You have made everyone tiptoe around you and all of them seem to have played the part and indulged you and not done anything that could purposefully be insensitive and yet you still think it’s not enough because in your head the only appropriate way to deal with it would ideally be for them to act as if she isn’t pregnant. Soon baby will be here and he deserves the same welcome your child would had had and the same one your (future) kid(s) will also deserve. Don’t make another baby live in the shadow of yours, it’s very unfair. And I say this as someone who also lost a pregnancy. Especially as I am sure you will love/want the support and attention/fuss from the extended family (including SIL) once you do get pregnant so robbing your SIL who has nothing to do with your loss from her ideal pregnancy is very unfair. You are (rightly) upset at the unfairness of your situation and that’s okay. Life hasn’t been fair to you on that front and it’s painful and it sucks, but don’t in turn become unfair toward your SIL, it won’t make you feel better and it won’t change your reality anyway. You don’t have to be supportive and excited for her but you also can’t be controlling and begrudge her for things that are outside her control (your feelings).

bunnybopbop · 26/11/2021 14:20

@lessthanathirdofanacre

Despite your lengthy attempts to justify yourself, you are being extremely unreasonable.
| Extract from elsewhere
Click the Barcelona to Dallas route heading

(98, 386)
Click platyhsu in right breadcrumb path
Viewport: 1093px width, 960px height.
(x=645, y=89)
I have every sympathy for the pain of loss and infertility (been there, done that). But your BIL and SIL have done absolutely nothing wrong. You seem to expect them to orchestrate everything to suit you, up to and including the size and style of their baby shower. Surely you must see that you have become utterly self-absorbed. Again I do understand how this can happen, but your defensiveness indicates that you have no intention of even attempting to change the way you are behaving. If anyone is being insensitive in this situation, I’m afraid it’s you.